Recast the listing below as a Markdown table with the columns "Index" and "Entry", numbering each non-blank line and leaving out blank lines.

## Supplied records
—————

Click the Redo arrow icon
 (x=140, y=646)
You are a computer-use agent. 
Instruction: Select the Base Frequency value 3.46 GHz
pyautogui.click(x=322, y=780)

—————

## Problem solution
| Index | Entry |
|---|---|
| 1 | Click the Redo arrow icon |
| 2 |  (x=140, y=646) |
| 3 | You are a computer-use agent.  |
| 4 | Instruction: Select the Base Frequency value 3.46 GHz |
| 5 | pyautogui.click(x=322, y=780) |